Configure Cloud Storage Credentials#

Streaming dataset supports the following cloud storage providers to stream your data directly to your instance.

Amazon S3#

For an S3 bucket with public access, no additional setup is required, simply specify the S3 URI of the resource.

Mosaic AI Training#

For Mosaic AI Training users, follow the steps mentioned in the AWS S3 MCLI documentation page on how to configure the cloud provider credentials.

Others#

First, make sure the awscli is installed, and then run aws configure to create the config and credential files:

python -m pip install awscli
aws configure

Note

The requested credentials can be retrieved through your AWS console, typically under “Command line or programmatic access”.

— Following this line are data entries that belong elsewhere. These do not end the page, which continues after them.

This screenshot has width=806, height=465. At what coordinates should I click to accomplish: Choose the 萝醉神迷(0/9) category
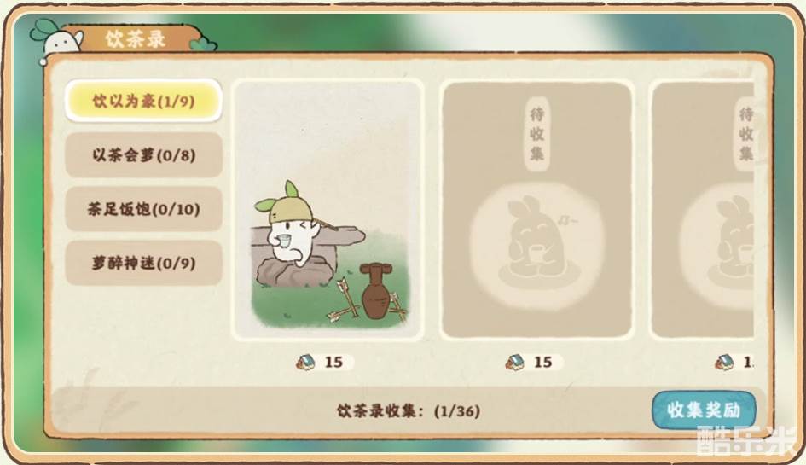click(143, 263)
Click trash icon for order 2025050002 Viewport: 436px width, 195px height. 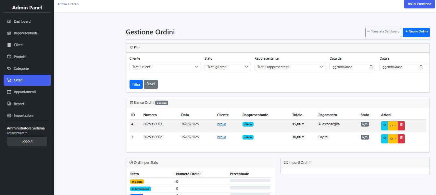[401, 139]
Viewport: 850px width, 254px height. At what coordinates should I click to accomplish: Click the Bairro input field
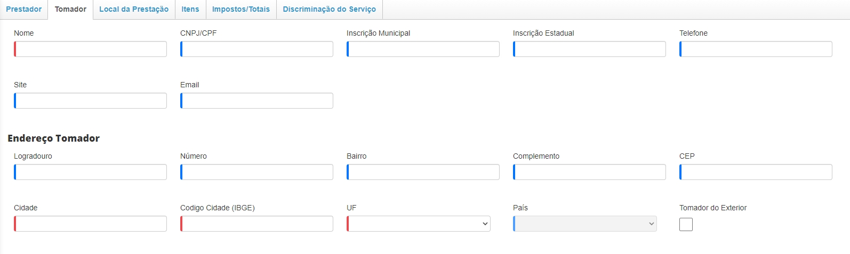click(423, 172)
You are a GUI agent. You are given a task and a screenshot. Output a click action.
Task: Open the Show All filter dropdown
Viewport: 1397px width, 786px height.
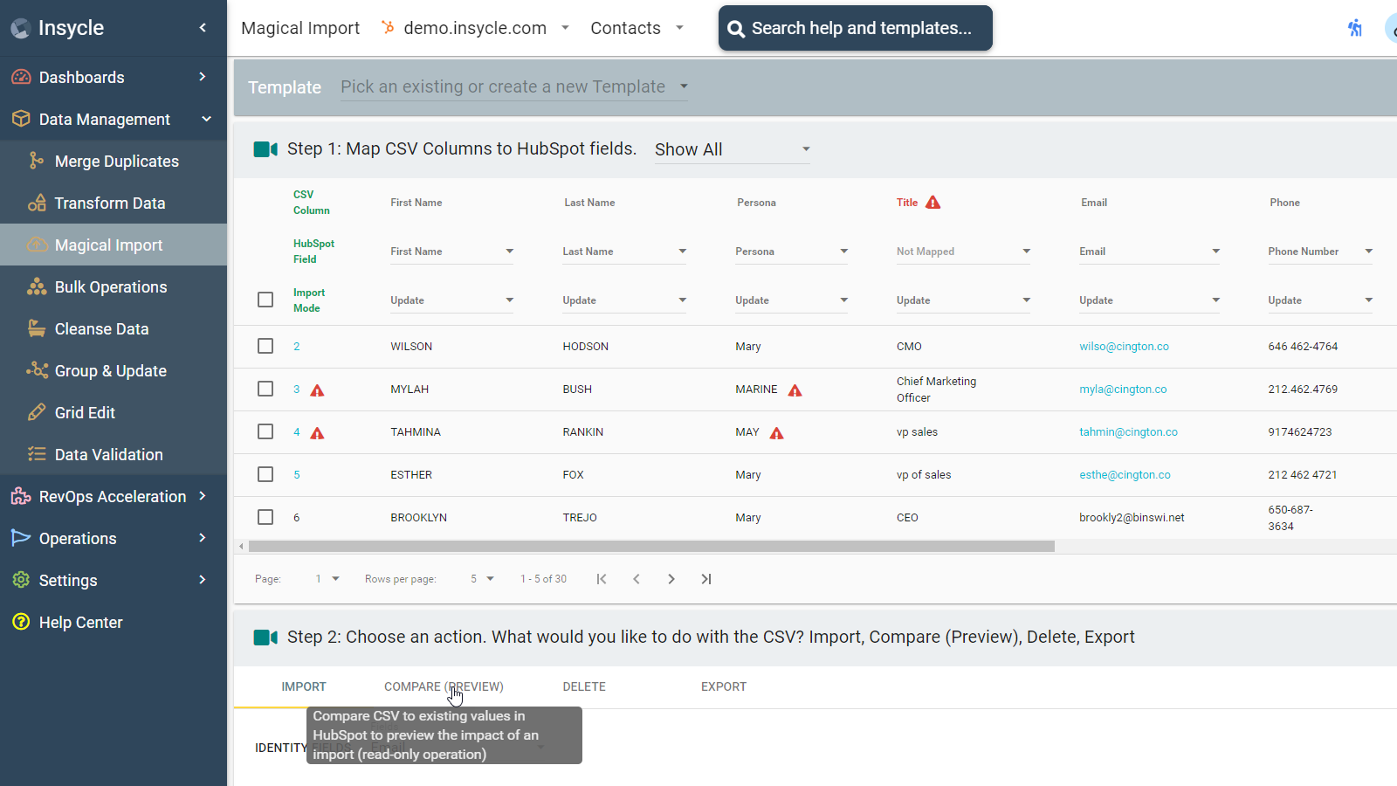click(x=732, y=148)
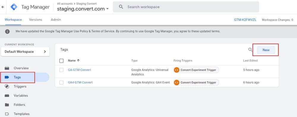
Task: Open Variables from the sidebar icon
Action: [x=7, y=96]
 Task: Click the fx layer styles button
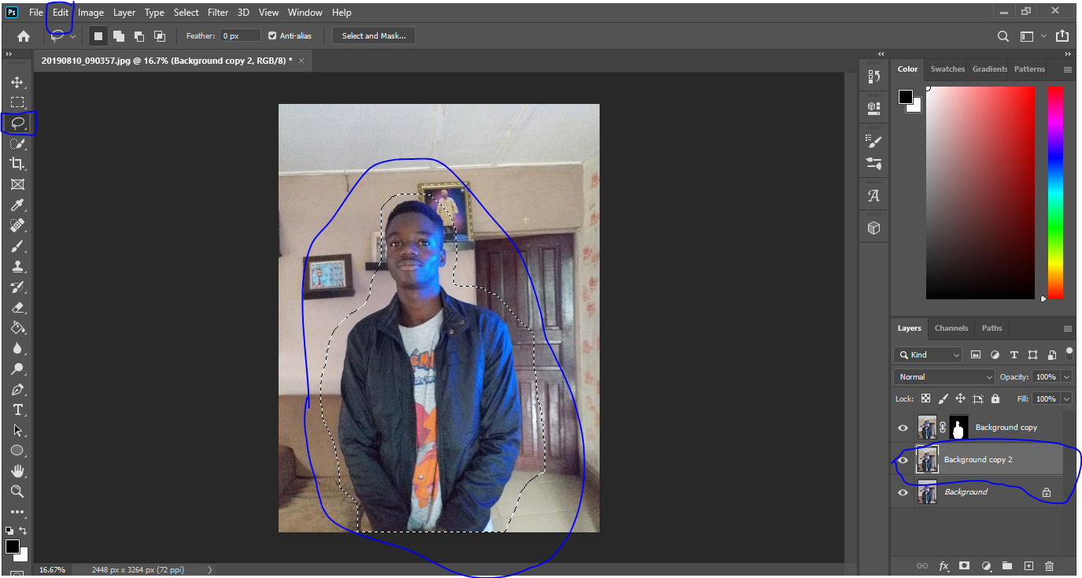point(944,565)
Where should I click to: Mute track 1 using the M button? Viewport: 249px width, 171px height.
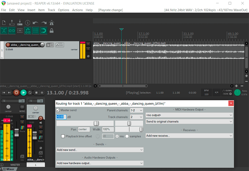pyautogui.click(x=88, y=44)
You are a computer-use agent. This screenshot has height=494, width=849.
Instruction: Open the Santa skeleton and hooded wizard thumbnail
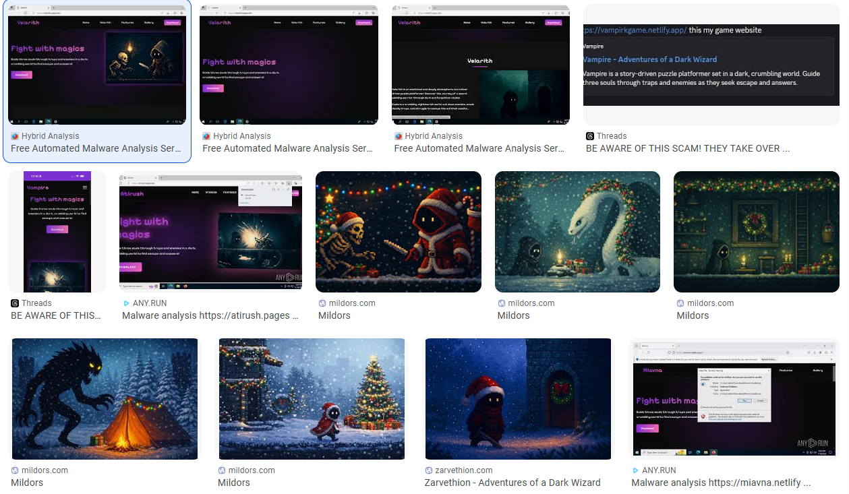(398, 231)
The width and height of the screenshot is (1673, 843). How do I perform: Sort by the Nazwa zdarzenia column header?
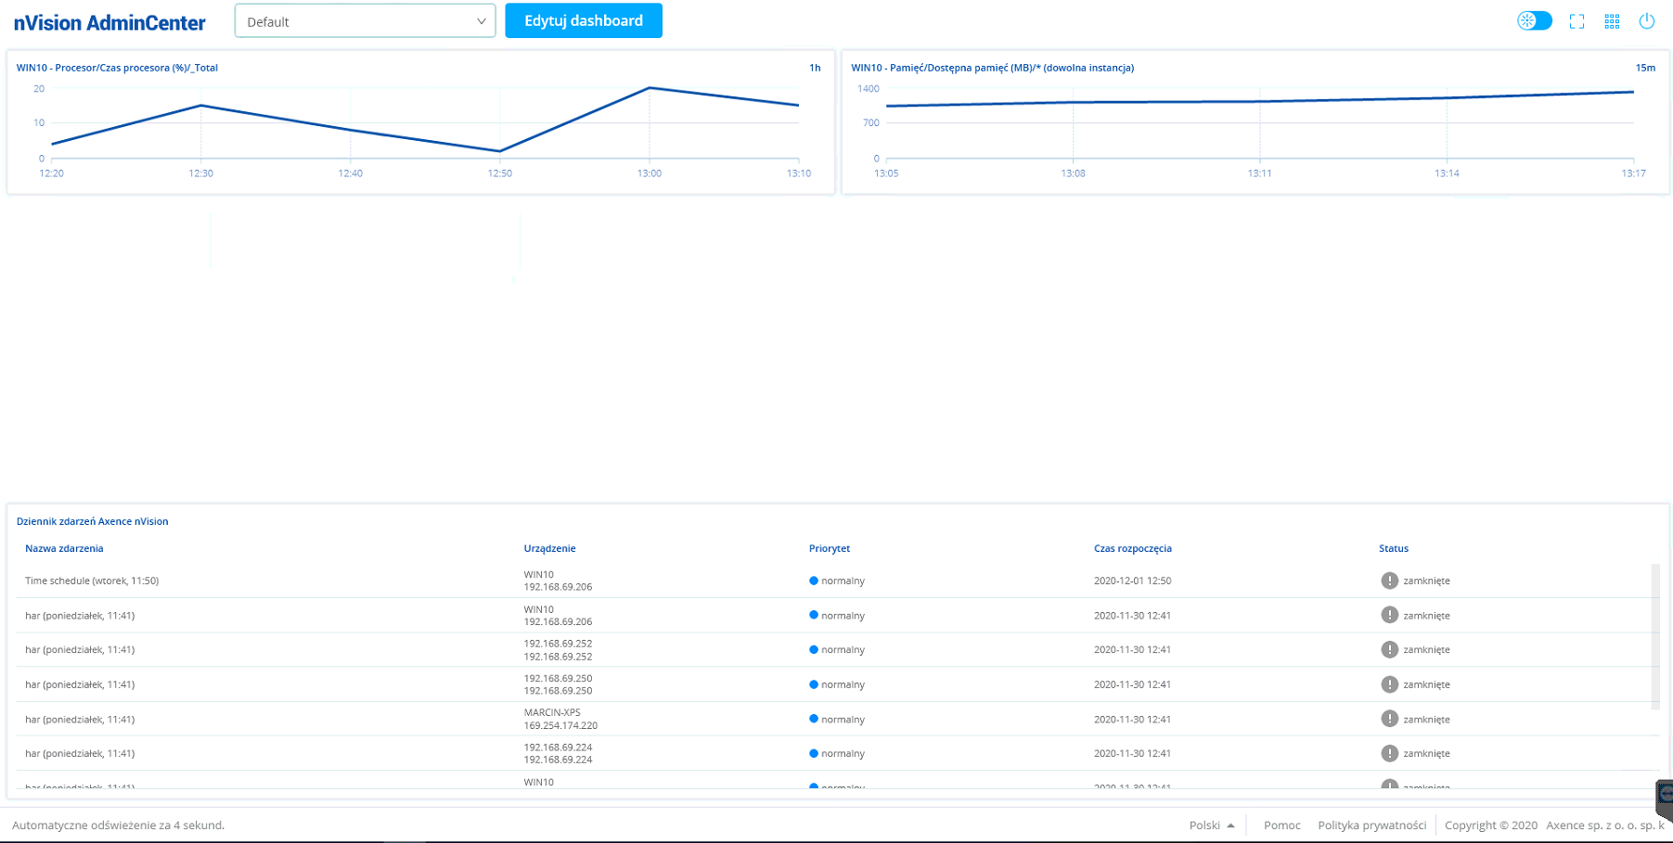tap(64, 548)
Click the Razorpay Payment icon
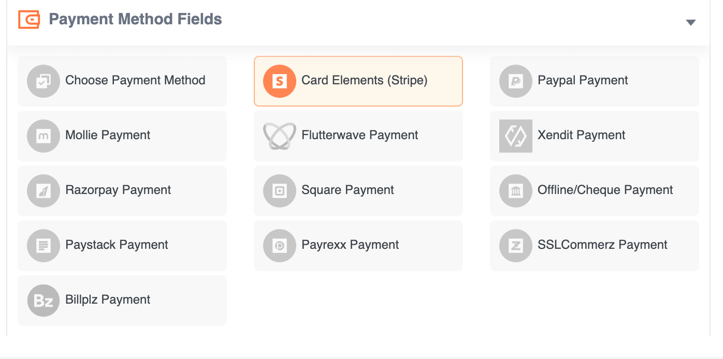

Your config and credentials files should follow the standard structure output by aws configure:

~/.aws/config

[default]
region=<your region, e.g. us-west-2>
output=json

~/.aws/credentials

[default]
aws_access_key_id=<key ID>
aws_secret_access_key=<application key>

More details about the authentication can be found here.

Alternatively, this can also be set through environment variables.

import os
os.environ["AWS_ACCESS_KEY_ID"] = '<key ID>'
os.environ["AWS_SECRET_ACCESS_KEY"] = '<application key>'
os.environ["AWS_DEFAULT_REGION"] = '<your region, e.g. us-west-2>'

Requester Pays Bucket#

If the bucket you are accessing is a Requester Pays bucket, then set the below environment variable by providing a bucket name. If there are more than one requester pays bucket, provide each one separated by a comma.

import os
os.environ['MOSAICML_STREAMING_AWS_REQUESTER_PAYS'] = 'streaming-bucket'

# For more than one requester pays bucket
os.environ['MOSAICML_STREAMING_AWS_REQUESTER_PAYS'] = 'streaming-bucket,another-bucket'

Canned ACL#

Canned ACLs (Access Control Lists) are predefined sets of permissions in AWS S3 that you can apply to your objects. These can simplify the process of managing access to your S3 resources. Examples of canned ACLs include private, public-read, public-read-write, authenticated-read, etc. You can set a canned ACL for your S3 objects by using the S3_CANNED_ACL environment variable. This allows you to manage access permissions to your S3 resources in a simplified manner.

import os
os.environ['S3_CANNED_ACL'] = 'authenticated-read'

Any S3 compatible object store#

For any S3 compatible object store such as Cloudflare R2, Coreweave, Backblaze b2, etc., set up your credentials as mentioned in the above Amazon S3 section. Alternatively, you may use the AWS_ACCESS_KEY_ID and AWS_SECRET_ACCESS_KEY environment variable names to specify your credentials, even though you are not using AWS. The only difference is that you must set your object store endpoint url. To do this, you need to set the S3_ENDPOINT_URL environment variable.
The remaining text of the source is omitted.